# Learning the basics of Computer Vision

**This article is written by Chahat Deep Singh.** (chahat[at]terpmail.umd.edu)

Please contact **Chahat** if there are any errors.

Table of Contents:

## 1. Introduction

We have seen fascinating things that our camera applications like instagram, snachat or your default phone app do. It can be creating a full structure of your face for facial recognition or simply creating a panorama from multiple images. In this course, we will learn how to recreate such applications but before that we require to learn about the basics like filtering, features, camera models and transformations. This article is all about laying down the groundwork for the aforementioned applications. Let’s start with understanding the most basic aspects of an image: features.

## 2. Features and Convolution

### 2.1 What are features?

What are *features* in Machine vision? * Is it similar as Human visual perception?* This question can have different answers but one thing is certain that feature detection is an imperative building block for a variety of computer vision applications. We all have seen * Panorama Stitching * in our smartphones or other softwares like Adobe Photoshop or AutoPano Pro. The fundamental idea in such softwares is to align two or more images before seamlessly stitching into a panorama image. Now back to the question, * what kind of features should be detected before the alignment? * Can you think of a few types of features?

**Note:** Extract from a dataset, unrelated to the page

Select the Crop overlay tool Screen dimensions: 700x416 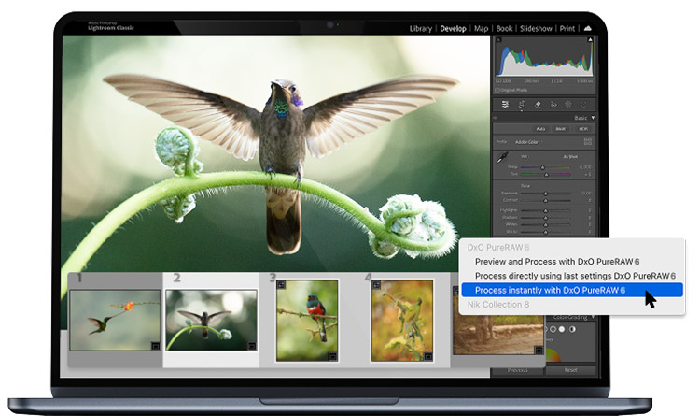pos(522,104)
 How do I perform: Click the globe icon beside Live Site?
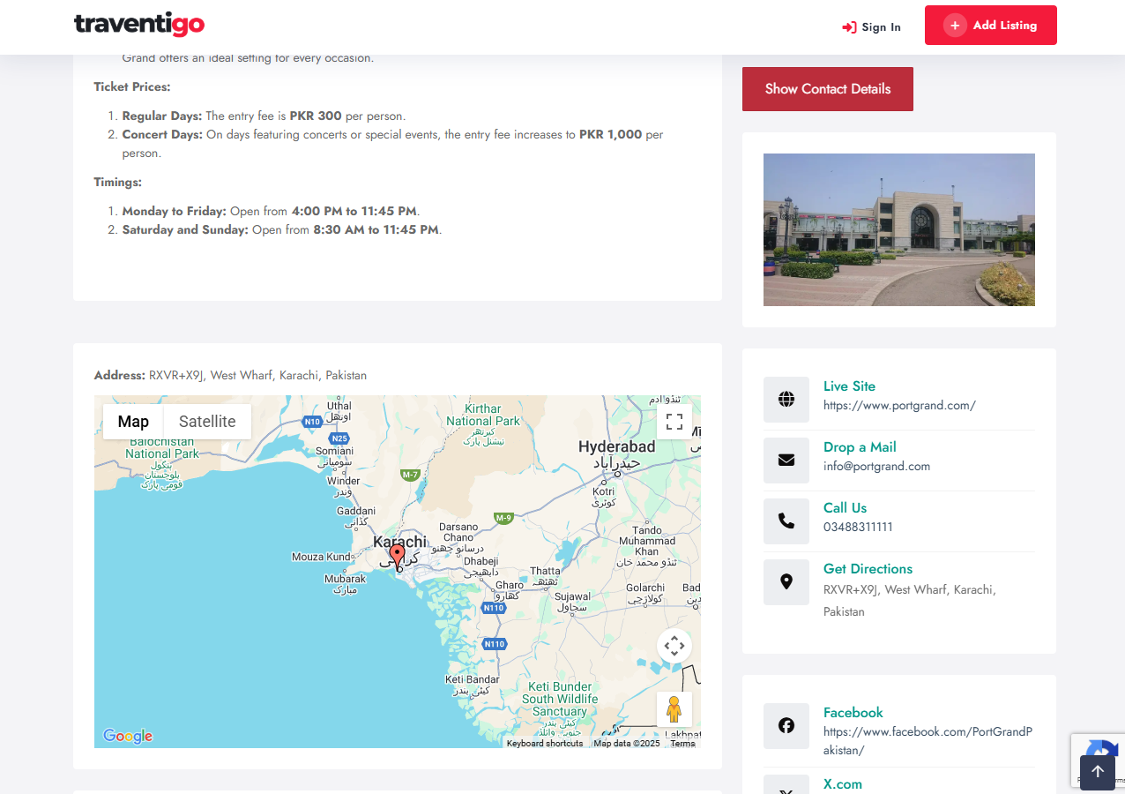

Certain locations in the images like corners of a building or mountain peaks can be considered as features. These kinds of localized features are known as *corners* or keypoints or interest points and are widely used in different applications. These are characterized by the appearance of neigborhood pixels surrounding the point (or local patches). Fig. 1 demonstrates strong and weak corner features.

The other kind of feature is based on the orientation and local appearance and is generally a good indicator of object boundaries and occlusion events. * (Occlusion means that there is something in the field of view of the camera but due to some sensor/optical property or some other scenario, you can’t.)* There are multiple ways to detect certain features. One of the way is **convolution**.

### 2.2 Convolution

*Ever heard of Convolutional Neural Networks (CNN)? What is convolution? Is it really that ‘convoluted’? * Let’s try to answer such questions but before that let’s understand what convolution really means! Think of it as an operation of changing the pixel values to a new set of values based on the values of the nearby pixels. * Didn’t get the gist of it? Don’t worry! *

Convolution is an operation between two functions, resulting in another function that depicts how the shape of first function is modified by the second function. The convolution of two functions, say \(f\) and \(g\) is written is \(f\star g\) or \(f*g\) and is defined as:

\[(f*g)(t) = \int_{-\infty}^{\infty} f(\tau)g(t-\tau)d\tau = \int_{-\infty}^{\infty} f(t-\tau)g(\tau)d\tau\]Let’s try to visualize convolution in one dimension. The following *figure* depcits the convolution *(in black)* of the two functions *(blue and red).* One can think convolution as the common area under the functions \(f\) and \(g\).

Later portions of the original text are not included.